What can I expect from 2016 and what should I be doing? - Agency CEO
“More of the same” is probably the most insightful answer; it’s also what WPP’s Martin Sorrell expects for 2016, too. A recent straw poll of key IPA FDs and CEOs shows that revenue is a key driver (no surprises there) with most people expecting 2016 to be the same or better than 2015, and that managing staff costs remains an issue (ditto).
In the case of staff costs, these will continue to be driven by two cyclical factors; an improving economy translates into higher employment levels generally and therefore increased staff costs.
Secondly, lower recruitment during the recession means that there is now a shortage of staff with between three and six years’ experience – again leading to more-acute salary inflation at these levels.
Intriguingly, industry CEOs and CFOs did not cite staff cost pressures as a key feature of 2015 – perhaps it has just become part of the fabric of everyday agency management – but, rather they highlighted on key external trends:
- Tech: digital, data and fragmentation (for more specifically on tech, read Tom Goodwin's predictions)
- Clients: procurement, volatility and demands (of all sorts)
- Industry shifts: production de-coupling and smart production
The general feeling for 2016 seems to be optimism; whilst 45% of respondents feel that 2016 will be slightly better than 2015 for the industry generally, a much higher figure (74%) expect the year to be better specifically for their agency.
Do they have cause for this optimism - or will 29% of them be proven wrong?
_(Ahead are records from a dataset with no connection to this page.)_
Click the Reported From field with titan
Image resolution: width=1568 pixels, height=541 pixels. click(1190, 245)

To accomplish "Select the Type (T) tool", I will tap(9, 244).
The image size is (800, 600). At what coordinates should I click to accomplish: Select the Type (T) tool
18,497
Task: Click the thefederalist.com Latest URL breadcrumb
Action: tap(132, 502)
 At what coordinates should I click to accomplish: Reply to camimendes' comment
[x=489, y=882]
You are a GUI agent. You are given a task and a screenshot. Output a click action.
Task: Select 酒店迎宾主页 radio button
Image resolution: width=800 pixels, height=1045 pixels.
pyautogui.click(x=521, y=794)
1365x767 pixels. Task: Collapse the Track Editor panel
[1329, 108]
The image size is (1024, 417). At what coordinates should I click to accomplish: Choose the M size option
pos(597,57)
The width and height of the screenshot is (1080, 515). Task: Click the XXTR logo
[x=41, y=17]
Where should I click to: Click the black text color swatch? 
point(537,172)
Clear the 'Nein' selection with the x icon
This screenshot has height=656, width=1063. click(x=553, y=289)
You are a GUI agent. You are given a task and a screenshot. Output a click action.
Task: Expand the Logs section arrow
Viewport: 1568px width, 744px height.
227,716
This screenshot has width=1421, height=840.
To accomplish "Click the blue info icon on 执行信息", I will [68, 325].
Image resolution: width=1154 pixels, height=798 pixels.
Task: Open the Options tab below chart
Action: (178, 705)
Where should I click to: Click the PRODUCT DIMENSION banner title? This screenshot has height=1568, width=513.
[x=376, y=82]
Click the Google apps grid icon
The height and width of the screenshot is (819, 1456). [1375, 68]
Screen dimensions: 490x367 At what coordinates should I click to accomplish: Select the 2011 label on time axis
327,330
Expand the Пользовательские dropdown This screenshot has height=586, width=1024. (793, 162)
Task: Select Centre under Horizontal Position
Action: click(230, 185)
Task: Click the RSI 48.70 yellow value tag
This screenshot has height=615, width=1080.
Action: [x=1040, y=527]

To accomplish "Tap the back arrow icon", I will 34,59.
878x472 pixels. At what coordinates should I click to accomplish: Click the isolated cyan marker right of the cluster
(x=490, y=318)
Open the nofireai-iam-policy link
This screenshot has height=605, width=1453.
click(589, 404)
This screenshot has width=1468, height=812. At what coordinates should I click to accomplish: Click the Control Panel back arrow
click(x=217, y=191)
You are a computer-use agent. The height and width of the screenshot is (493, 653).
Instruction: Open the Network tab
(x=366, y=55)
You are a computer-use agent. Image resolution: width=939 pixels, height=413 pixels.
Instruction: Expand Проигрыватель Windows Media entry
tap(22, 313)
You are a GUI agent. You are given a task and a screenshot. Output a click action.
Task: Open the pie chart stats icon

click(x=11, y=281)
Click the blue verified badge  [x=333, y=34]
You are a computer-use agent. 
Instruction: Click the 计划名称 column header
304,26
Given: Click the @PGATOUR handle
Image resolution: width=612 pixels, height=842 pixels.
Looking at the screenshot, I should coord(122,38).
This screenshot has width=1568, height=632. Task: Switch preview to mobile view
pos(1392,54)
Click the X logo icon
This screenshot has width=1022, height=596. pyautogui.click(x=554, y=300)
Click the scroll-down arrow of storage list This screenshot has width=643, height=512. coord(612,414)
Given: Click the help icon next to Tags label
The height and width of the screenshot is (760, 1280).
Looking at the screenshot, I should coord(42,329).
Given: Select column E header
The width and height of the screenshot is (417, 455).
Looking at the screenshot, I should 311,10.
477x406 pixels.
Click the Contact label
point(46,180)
Perhaps only time will truly tell but the implication is that they have used the opportunity of a benign 2015 to put measures in place to take advantage of what 2016 brings.
Recent research from Chartered Accountants, the ICAEW suggests that the key focus for UK plc generally is the state of the UK economy, rather than the bigger-but-further-off issues like geopolitical instability and the Chinese economy. This differs from the Chancellor’s view, but there may well be political reasons behind that.
In the near-abroad, Europe provides both the good news (a boost from Euro 2016 in June) and the less-good (increased uncertainty given the EU referendum).
They key learnings from a review of 2015 are that to thrive in 2016, you will need to do the following:
- Remain relevant to your clients’ business; this means understanding how the client’s business works at least as well as knowing how advertising works.
- Cope with the pace of change; the only new thing about the current pace of change is that it is increasing. Agility, flexibility, constant innovation and nimbleness are key.
- Deal with the constant squeeze between client demands and salary inflation; this comes back neatly to the first point about remaining relevant to clients and providing value. A focus on value should also translate into agency business models and pricing strategies – life will not get any easier for those who continue to plough the furrow of cost-plus pricing models.
As an industry, our role is to create value for our clients; we need to start quantifying that value and taking a share of it as our remuneration, in the same way that recruitment, financial services, estate agents and management consultants do.
In this context, good agency financial management is a hygiene factor; agency staff need to be proficient in finance admin and working capital management. But these are thresholds, not game changers; consultative selling and negotiating skills, project management and innovative pricing strategies are the levers to realising value.